BT: How much would this cost?

HP: A program of this nature wouldn´t cost the public or taxpayers any more money. But it would obviously increase compliance costs for firms that are in the business but it seems to me that would be an appropriate cost of doing business. Somebody has to pay for it; logic says it ought to be the person that´s benefitting from this, not taxpayers.

BT: How about a merger between the SEC and the CFTC?

HP: I think ultimately that´s probably going to make sense. It´s not necessarily the first thing that needs to be done, but eventually that´s the direction we´re likely to see things go. The need right now is for a very clear focus on making certain that one there is complete transparency in all of our capital markets that all facets of it, whether it be derivatives, CDS, ABS, whatever-that all of that be the subject of a continuous data stream that ensures that both regulators and the marketplace are fully informed about what exactly is going on and what potential systemic risks may be implicated by developing trends. I also think there has to be a clear delineation of responsibility and accountability so that when the next crisis hits and there will be a next crisis and it won´t be something we are fully capable of anticipating, perhaps, at the moment, but when it hits, that we will at least know whose responsibility it is to try and deal with the questions and issues and there won´t be any question that there is sufficient authority to respond to whatever has to be done to protect the public interest

BT: Should hedge funds be regulated?

HP: I think that hedge funds and every other participant in the marketplace should be required to provide a steady stream of information about their activities in the market so that we have-and our regulators have-all of the tools they need to see when various risks may be heightened because of trends in the marketplace. The SEC and indeed any regulator probably can´t effectively regulate hedge funds until there´s a sufficient data flow so that people have some idea of what it is they should be looking for. Until that happens, setting up a specific regulatory regime will only serve in my view to do one principle thing-to give people a false sense of comfort that now that they´re regulated nothing bad can happen. What I´d rather make certain of is that we´re in a clear position to understand what regulation may be necessary and to makes sure that the government never wants for the authority to do what it needs to do to deal with any crisis that may arise.

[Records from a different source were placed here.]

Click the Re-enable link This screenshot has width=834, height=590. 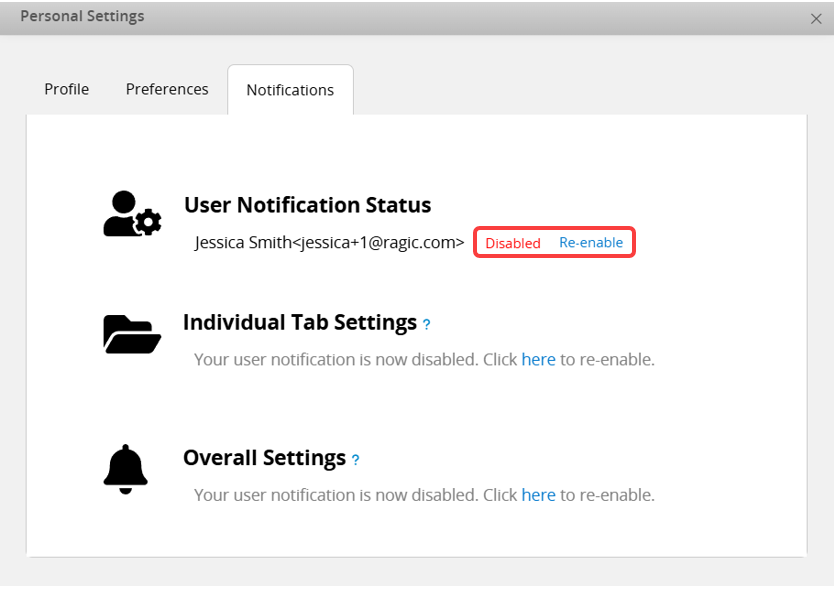[x=591, y=243]
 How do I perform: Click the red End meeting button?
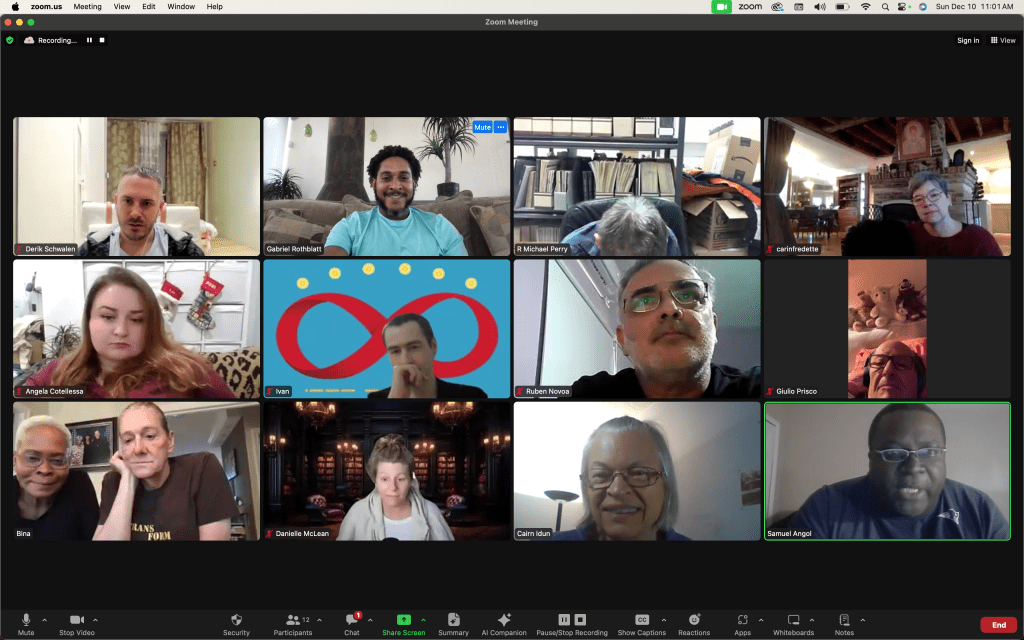pos(998,625)
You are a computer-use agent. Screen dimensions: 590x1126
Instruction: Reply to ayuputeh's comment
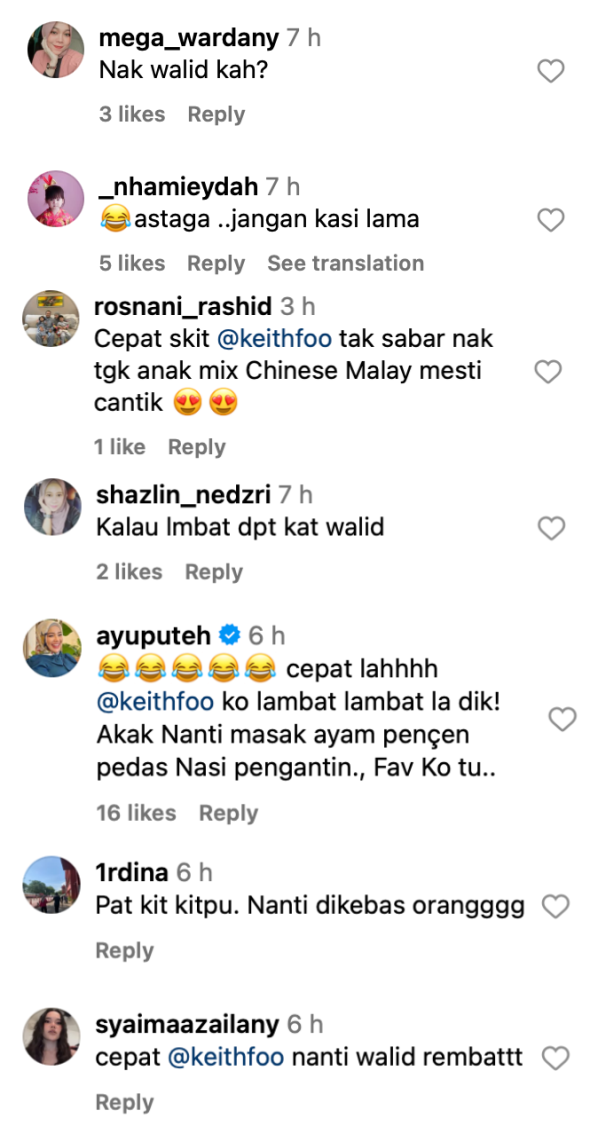click(228, 813)
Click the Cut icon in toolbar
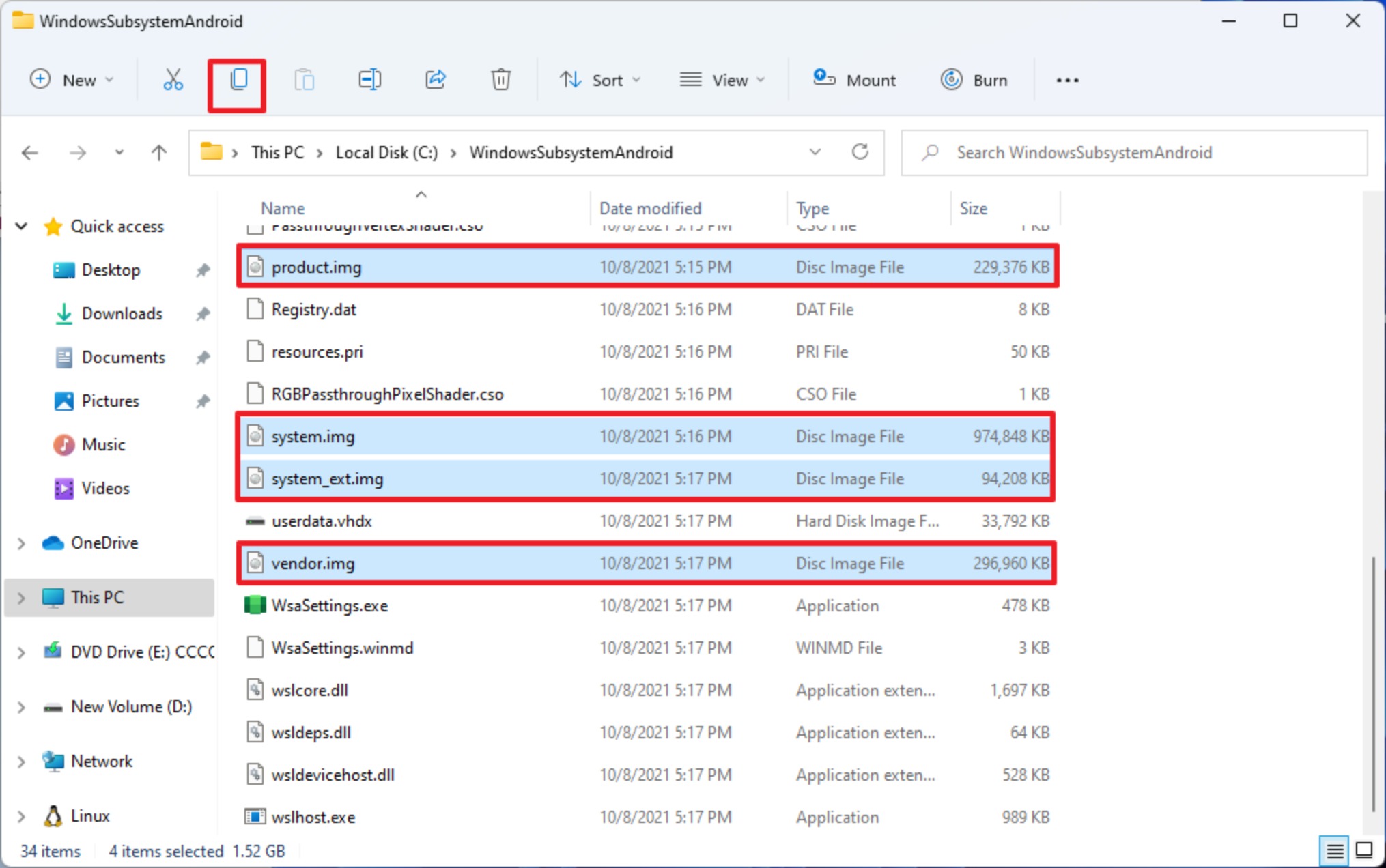 click(172, 80)
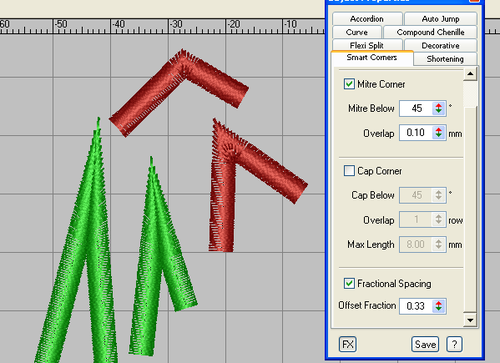This screenshot has height=363, width=500.
Task: Click scrollbar down arrow in properties panel
Action: 470,320
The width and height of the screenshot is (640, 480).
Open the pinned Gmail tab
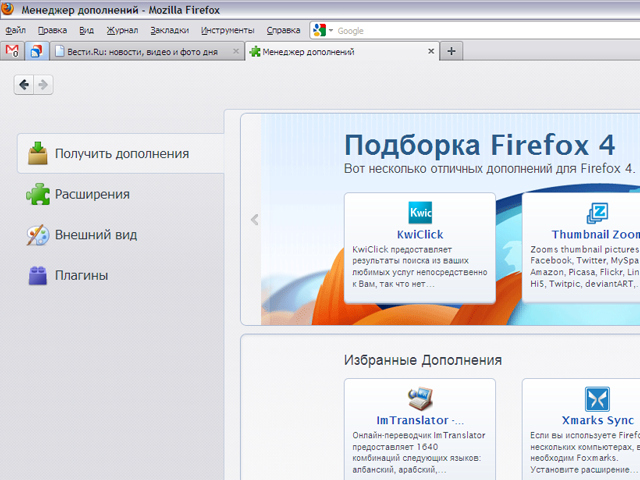(x=13, y=51)
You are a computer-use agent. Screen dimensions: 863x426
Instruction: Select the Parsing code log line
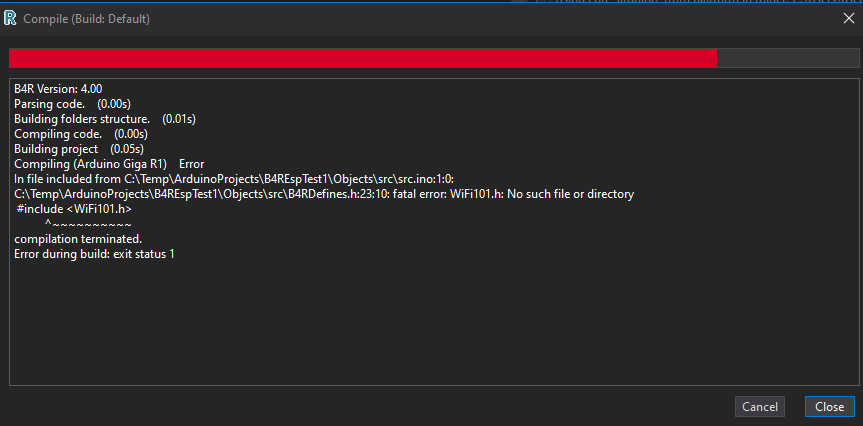pyautogui.click(x=72, y=104)
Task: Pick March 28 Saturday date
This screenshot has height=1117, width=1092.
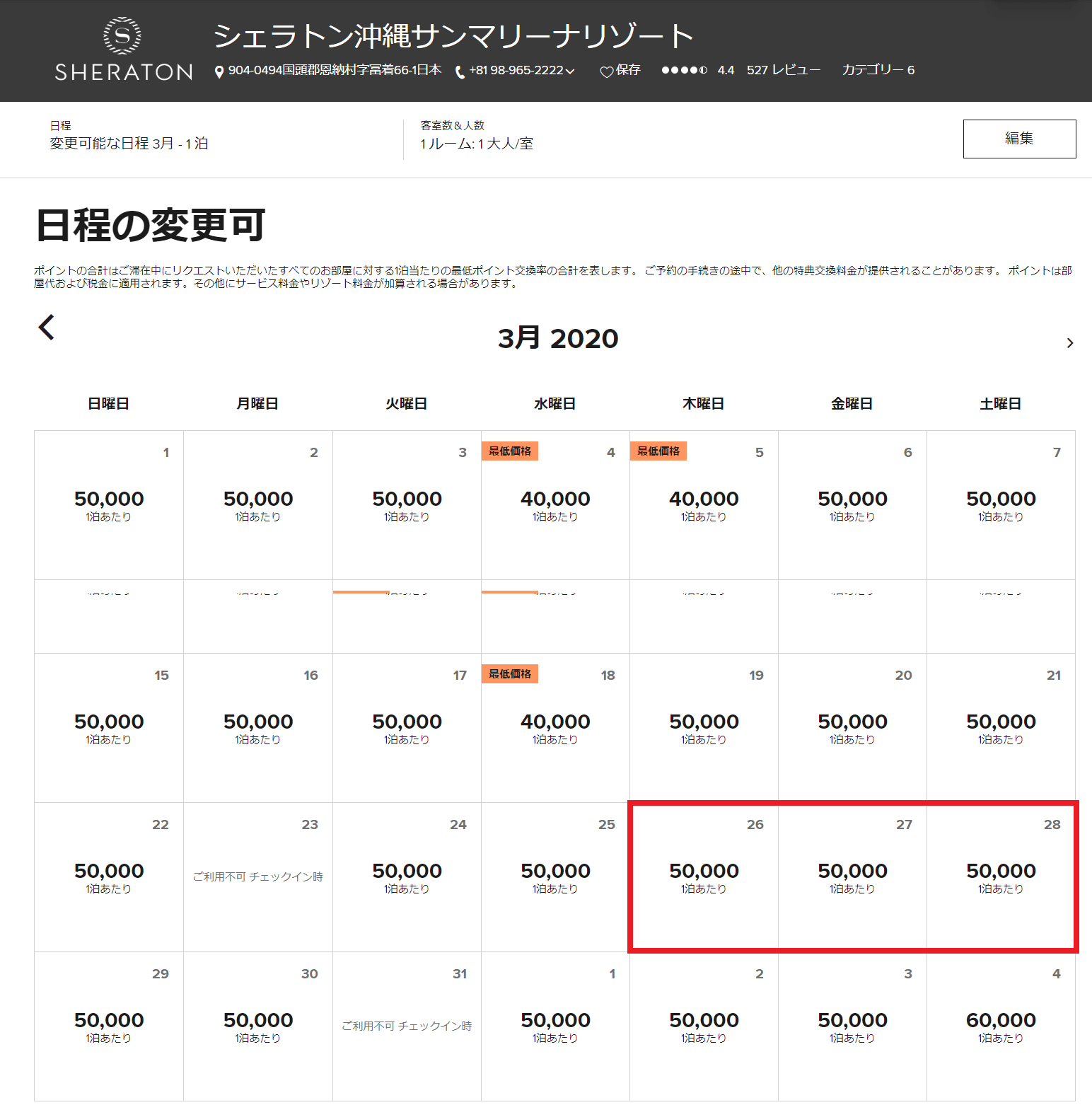Action: pos(1001,877)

BT: How should regulatory restructuring proceed?

HP: I think the Treasury blueprint did a very good service to the country because it´s raised all of the right issues. My own predilection would be to have an independent regulator of systemic risk and monetary policy-that would be the all the Fed would do-because the more you pile onto the Fed´s plate the more likely it is that it will not do a good job. Then all other financial services firms should be regulated by what I would call an uber-regulator, a single firm that would combine banking, commodities, securities, insurance, in one location. What´s critical is there has to be some way of insuring that all of the regulators are acting in concert and not operating on cross purposes.

BT: Should there be a strict separation between commercial banking and investment banking?

HP: I think the repeal of Glass-Steagall itself was fine and actually may have served us well by avoiding some of the fiscal problems that would have occurred if these banks did not have access to a steady flow of deposits. But what I do see as essential is if you´re going to allow everyone to get into everyone else´s business then they all have to be regulated the same. You can´t have multiple regulatory systems. Everybody who´s essentially doing the same thing has to be treated exactly the same way so there´s no regulatory arbitrage possible.